Universal Reformation: Booking Now Open!

conference_websiteWe are pleased to announce that booking is now open for ‘Universal Reformation: Intellectual Networks in Central and Western Europe, 1560-1670’, the first Project conference, which will take place at St Anne’s College, Oxford, on 21-23 September 2010. Organised by Howard Hotson and Vladimír Urbánek, the event will showcase the work of a diverse group of emerging and established scholars, many from east central Europe, who will converge on the intellectual networks and traditions engendered by the upheavals of the Thirty Years War. For provisional programme information, a steadily growing lists of speaker profiles and abstracts, and to book online, please see the new conference website.

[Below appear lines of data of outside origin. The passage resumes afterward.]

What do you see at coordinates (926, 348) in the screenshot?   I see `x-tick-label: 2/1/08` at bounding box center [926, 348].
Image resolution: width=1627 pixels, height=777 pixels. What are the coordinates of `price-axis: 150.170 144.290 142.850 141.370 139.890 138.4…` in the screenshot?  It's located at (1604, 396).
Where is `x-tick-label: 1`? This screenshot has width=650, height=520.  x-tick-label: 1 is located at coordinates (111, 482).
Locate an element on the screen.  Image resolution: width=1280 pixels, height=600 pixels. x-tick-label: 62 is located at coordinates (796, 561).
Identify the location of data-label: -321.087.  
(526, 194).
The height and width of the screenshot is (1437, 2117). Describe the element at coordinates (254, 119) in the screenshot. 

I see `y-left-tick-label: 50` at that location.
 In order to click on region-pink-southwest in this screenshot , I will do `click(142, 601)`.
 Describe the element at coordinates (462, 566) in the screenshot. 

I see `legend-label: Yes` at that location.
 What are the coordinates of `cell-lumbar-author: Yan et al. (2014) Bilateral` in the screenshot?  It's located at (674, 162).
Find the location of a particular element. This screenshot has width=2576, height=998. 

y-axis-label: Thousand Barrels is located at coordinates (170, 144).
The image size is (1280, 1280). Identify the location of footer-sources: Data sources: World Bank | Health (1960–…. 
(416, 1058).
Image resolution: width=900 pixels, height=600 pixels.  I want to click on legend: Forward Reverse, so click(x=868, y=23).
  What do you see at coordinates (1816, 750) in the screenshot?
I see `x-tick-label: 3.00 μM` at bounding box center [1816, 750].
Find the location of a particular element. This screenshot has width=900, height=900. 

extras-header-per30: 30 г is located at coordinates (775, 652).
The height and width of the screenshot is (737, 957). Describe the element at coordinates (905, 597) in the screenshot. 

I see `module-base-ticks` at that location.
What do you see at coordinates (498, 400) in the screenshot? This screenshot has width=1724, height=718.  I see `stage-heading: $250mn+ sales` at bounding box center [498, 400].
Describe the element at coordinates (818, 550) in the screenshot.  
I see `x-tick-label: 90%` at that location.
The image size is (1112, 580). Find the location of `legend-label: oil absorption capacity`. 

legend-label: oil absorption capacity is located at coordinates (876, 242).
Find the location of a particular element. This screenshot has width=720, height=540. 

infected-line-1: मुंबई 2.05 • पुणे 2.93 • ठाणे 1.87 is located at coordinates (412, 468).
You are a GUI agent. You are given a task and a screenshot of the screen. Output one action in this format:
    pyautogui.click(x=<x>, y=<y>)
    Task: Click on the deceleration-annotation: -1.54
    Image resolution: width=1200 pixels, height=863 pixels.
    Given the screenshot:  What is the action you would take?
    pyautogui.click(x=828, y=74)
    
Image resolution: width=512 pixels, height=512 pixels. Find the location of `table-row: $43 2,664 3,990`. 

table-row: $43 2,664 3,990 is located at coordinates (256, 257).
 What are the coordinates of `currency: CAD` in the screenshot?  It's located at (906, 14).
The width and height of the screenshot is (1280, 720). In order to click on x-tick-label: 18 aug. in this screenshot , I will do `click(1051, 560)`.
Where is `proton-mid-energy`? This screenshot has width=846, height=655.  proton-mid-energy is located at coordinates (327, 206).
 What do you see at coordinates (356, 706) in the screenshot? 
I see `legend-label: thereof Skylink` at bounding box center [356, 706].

The deadline for registration is Friday 10 September.

CofK at DH2010 and the Royal Society

Our poster and stand at DH2010.

Presenting at the Royal Society.

Cultures of Knowledge headed to London last weekend as the Project Director and Coordinator braved thirty-degree metropolitan temperatures to share the Project’s research at two events. At Digital Humanities 2010, the flagship annual meeting of the digital humanities community hosted this year by King’s College London, we presented a poster, which focused mainly on our union catalogue and its technical underpinnings. We received very useful feedback and discovered and made connections with some highly complementary projects, including the initiative discussed below. Meanwhile, at the kind invitation of our collaborator Mark Greengrass, Howard Hotson co-delivered a keynote address at Circulating Ideas in Seventeenth-Century Europe: Networks, Knowledge, and Forms, a conference at the Royal Society organised by Ruth Connolly (University of Newcastle), Felicity Henderson (Royal Society), and Carol Pal (Bennington College). Building on Mark’s overview of Hartlib’s significance as an intelligencer and the trials and tribulations of the Hartlib Papers Project, Howard used a description of the place of Hartlib and his letters within Cultures of Knowledge as the basis for a more general overview of the Project and its aspirations, especially within the digital sphere.

Download the poster presented at DH2010

Article: Paul Egard’s Unanticipated Millennium

Detail from 'Death on the Battlefield', by Stefano della Bella (c.1648). Image courtesy of Leigh Penman.

Dr Leigh Penman, our Samual Hartlib Postdoctoral Fellow, has published an article entitled ‘The Unanticipated Millennium: Orthodoxy, Heterodoxy and Chiliastic Error in Paul Egard’s Posaune der goettlichen Gnade und Liechts (1623)’ in Pietismus und Neuzeit 35 (2009), 11–45. The article situates Egard and his unusual devotional work within several contexts (biographical, literary, and church historical), and problematizes contemporary distinctions between heterodoxy and orthodoxy. Although Egard was a well-regarded Lutheran pastor, the content of Posaune was decisively influenced by his familiarity with heterodox literature of the period, as well as his personal acquaintance with figures such as Joachim Morsius, Hans Engelbrecht, Nicolaus Teting, and others. Egard’s case demonstrates the power some heterodox ideas (specifically millenarian ones) possessed during this period, as well as the influence of networks of heterodox thinkers.